## Excerpted passage
▼▼▼

I guess this goes back to what you keep and what you toss. I see the logic of many of your posts, but in the end there are two problems.

(1) Fusion is just too great an advance on technology in the way its depicted. I could see a larger power station that creates the electricity necessary to power the vehicles and that these power stations could become key strategic assets of the project that need to be placed on-line within a short window, but having every team moving about the land with a portable fusion power station seems too easy an escape. Ok, you don't want them running around collecting fuel- fine. Utilize an alternative source of energy. Large wind turbines Massive solar panel fields There has to be some form of technology that isn't quite so advanced. I can see long-term batteries that last for a year or so, but fusion power.

(2) I know its canon- but the time and dimensional jumping Morrow has also been a thorn in the game. I'd rather have an organization that ran the math probabilities and predicted some massive global catastrophe was inevitable and had decided it was worth investing some kind of plan for when catastrophe happens.

Don't get me wrong, I would prefer if the game didn't becomes a search for fuel, but there are really no better energy alternatives Bio or alcohol fuels seem a better choice and flexibility in energy development. Ok, large nuclear reactors, wind farms or solar power fields need to be built and defended, but why not make that part of the game as well.

There seems to be a trade off- how flexible and free do you want your teams to be vs how believable is the fusion energy and the problems fusion brings.

Dont worry about it. Even if I do disagree, I do find the perspectives interesting and feel like a came away from the discussion with something else in the tool kit.

One could argue for those. Hard to hide them something that big and have it sit offline. Large power plants need large workforces to run them, those need to be housed and feed. I suppose the regional bases could have power plants that can operate at many times in excess what the base would require and have such a workforce on hand.

The problem with wind turbines or large fields of solar panels is getting those built and running in the beginning stages of the 3-5 year plan with the whole of North America a radioactive and biowarfare plague hell. Those take a heck of a long time to assemble.

▲▲▲

## Exercise task 1
Answer these questions about the forum thread on fusion power:
(a) Which two alternative energy sources does the first poster list right after suggesting "Utilize an alternative source of energy"?
(b) What does the reply say large power plants need in order to run?
(c) How long is the plan mentioned in the last paragraph?
## Exercise task 2
Reproduce the forum thread on fusion power word for word, from "There seems to" up to and including "the tool kit.".
The records come from a different source than the thread.

## Element and text position data
▼▼▼

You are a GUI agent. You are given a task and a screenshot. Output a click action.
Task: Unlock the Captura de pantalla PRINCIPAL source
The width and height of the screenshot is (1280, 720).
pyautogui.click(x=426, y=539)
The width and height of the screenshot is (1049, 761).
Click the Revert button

▲▲▲
▼▼▼

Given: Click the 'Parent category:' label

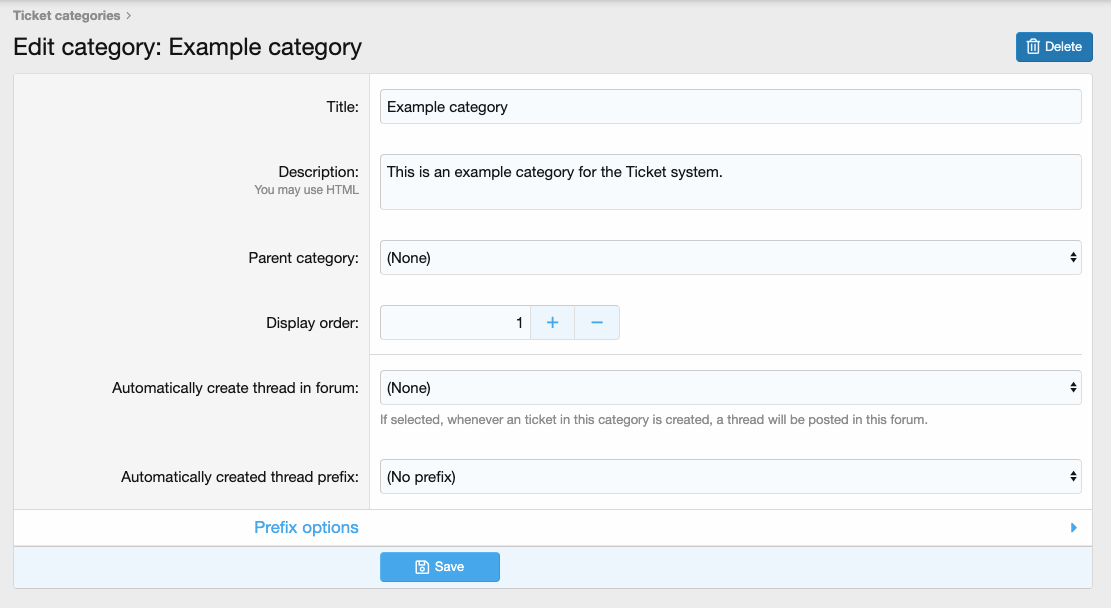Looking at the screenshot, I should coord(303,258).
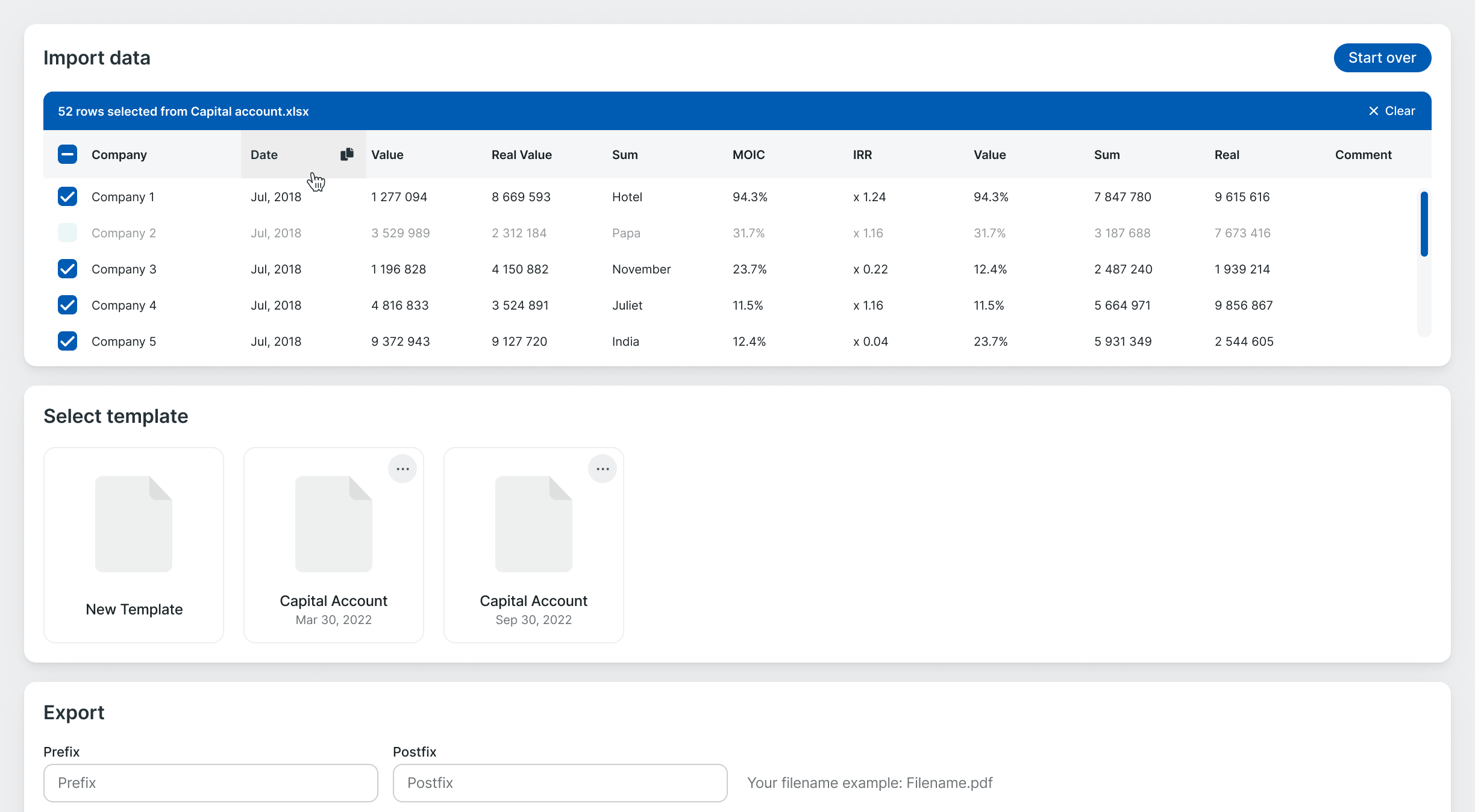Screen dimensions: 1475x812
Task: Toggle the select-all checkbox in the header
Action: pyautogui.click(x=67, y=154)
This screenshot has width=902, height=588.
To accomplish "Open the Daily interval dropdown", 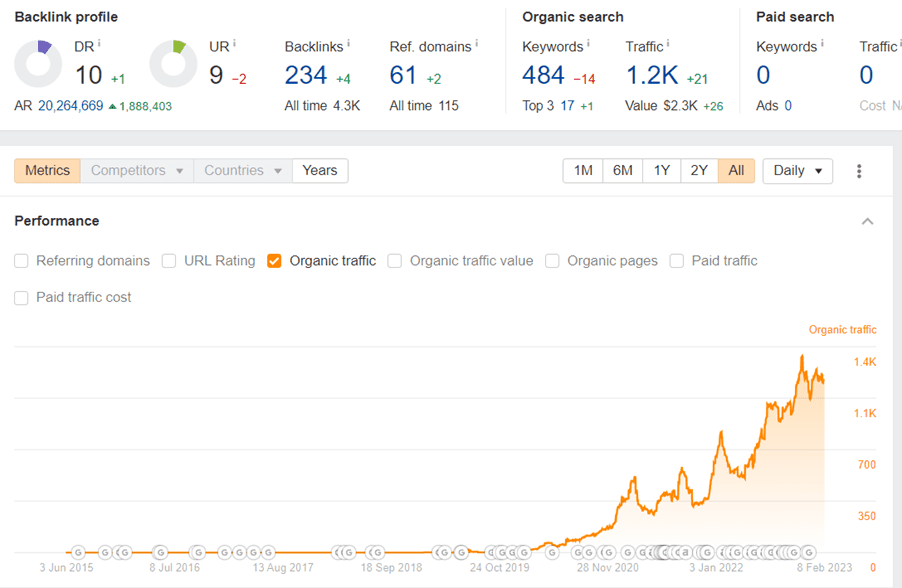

▲▲▲

## Correct result 1
(a) Large wind turbines and massive solar panel fields.
(b) Large workforces, which in turn need to be housed and fed.
(c) 3 to 5 years.

## Correct result 2
There seems to be a trade off- how flexible and free do you want your teams to be vs how believable is the fusion energy and the problems fusion brings.

Dont worry about it. Even if I do disagree, I do find the perspectives interesting and feel like a came away from the discussion with something else in the tool kit.